Requirement: Continue the article about the backpack built to carry live wild mosquitoes to the lab, picking up after its final sentence.
[Passage to read]
Getting wild mosquitoes back to the lab alive takes a custom backpack
The mosquitoes are needed to test if malaria-prevention strategies are still effective
This backpack isn’t typical hiking gear. Look inside and instead of water and snacks, you’ll see swarms of mosquitoes.
Molecular biologist Deogratius Kavishe designed the bag to transport these bloodsucking insects from deep in the Tanzanian wilderness to the lab. Made from locally available materials like PVC fiberglass netting (often used for window screens), a metal frame and Tanzanian kitenge cotton fabric, the backpack cost about $70 to produce and can hold enough mosquitoes to fill 18 paper cups. Because the backpack is ventilated and has a cover flap that can be soaked in water, the environment inside remains cool and moist, protecting mosquito passengers from the sun and heat.
Kavishe, a research scientist at Ifakara Health Institute in central Tanzania, and colleagues intend to test whether mosquitoes in the region are still susceptible to a common class of insecticide. Insect nets laced with pyrethroids have been used for decades to kill mosquitoes that harbor diseases like malaria. The extended exposure has led many mosquito populations to become resistant, no longer reliably killed by the chemicals (SN: 5/21/23). “We have a very big problem with resistance,” says Kavishe.
Resistant mosquitoes have been found across Africa, with some populations able to survive exposure to pyrethroid levels that are 1,000 times higher than the standard deadly dose. The World Health Organization warns that this growing problem could erase the progress made in the last decade against malaria, which kills about 600,000 people worldwide each year. There’s an idea that using pyrethroid in combination with another pesticide could help reverse the trend. For that strategy to work, though, there need to be some pyrethroid-susceptible mosquitoes still in the environment.
Searching for those mosquitoes can entail long trips on foot through grasslands, forests and swamps. Once the insects are caught, they need to survive the journey to the lab to have their sensitivity tested. That’s where the backpack-turned-mosquito-hotel comes in.
[/Passage to read]
[Data extract]
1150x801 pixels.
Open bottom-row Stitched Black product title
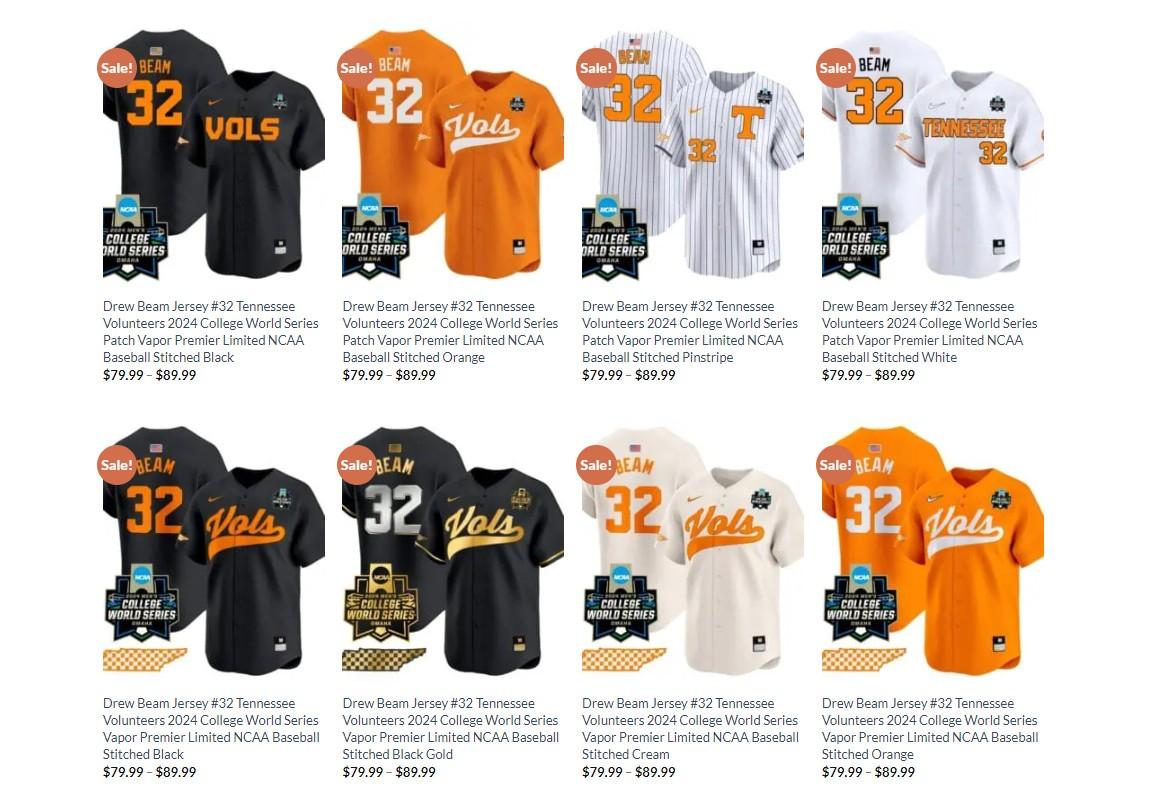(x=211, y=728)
[/Data extract]
[Data extract]
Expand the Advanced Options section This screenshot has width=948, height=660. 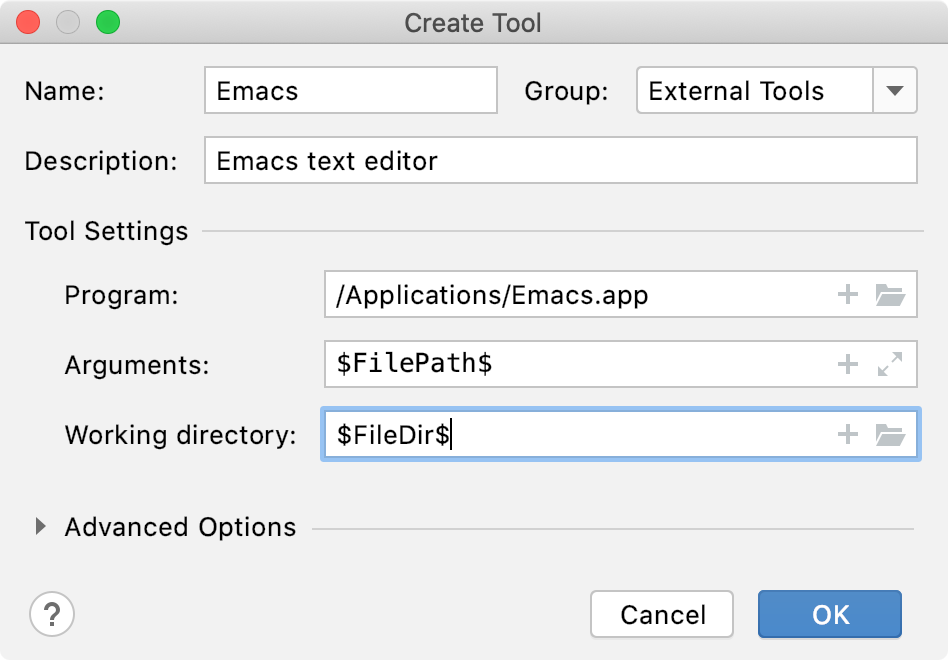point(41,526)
[/Data extract]
Solved exercise:
Kavishe’s team brought mosquitoes from Ifakara to a nearby wildlife management area. From there, the researchers loaded up two backpacks with some of the insects and trekked into the wilderness. The rest of the mosquitoes stayed at the base camp to serve as controls.
Putting the backpacks to the test also tested the scientists. Once, Kavishe walked 25 kilometers (about 15.5 miles) in a day. He also waded through floodwaters and mud up to his thighs, and encountered wild animals like snakes and buffalo. “I wanted to quit several times,” Kavishe recalls with a laugh.
Mosquitoes survived in the backpacks just as well as their less adventurous counterparts at base camp, the team reports in a study posted April 16 at bioRxiv.org. Their survival far exceeded the researchers’ original goal of keeping mosquitoes alive for three days in the field — after 10 days, about 70 percent were still alive. Of the mosquitoes that traveled the farthest, 143 kilometers over 25 days, around 30 percent survived. And more than half of wild-caught mosquitoes carried out of Nyerere National Park, some as far as 200 kilometers, survived the journey — although this time, they weren’t hauled all the way out on foot; the researchers could access areas in Nyerere by car or boat.
Now that he knows the backpack works, Kavishe hopes to soon begin looking for pyrethroid-susceptible mosquitoes in earnest. “Malaria is a big burden in our countries,” he says. “Whatever effort, whatever initiative, whatever success, which will maybe be able to eliminate malaria in four or five years — if I’ll be part of that, I’ll feel very good.”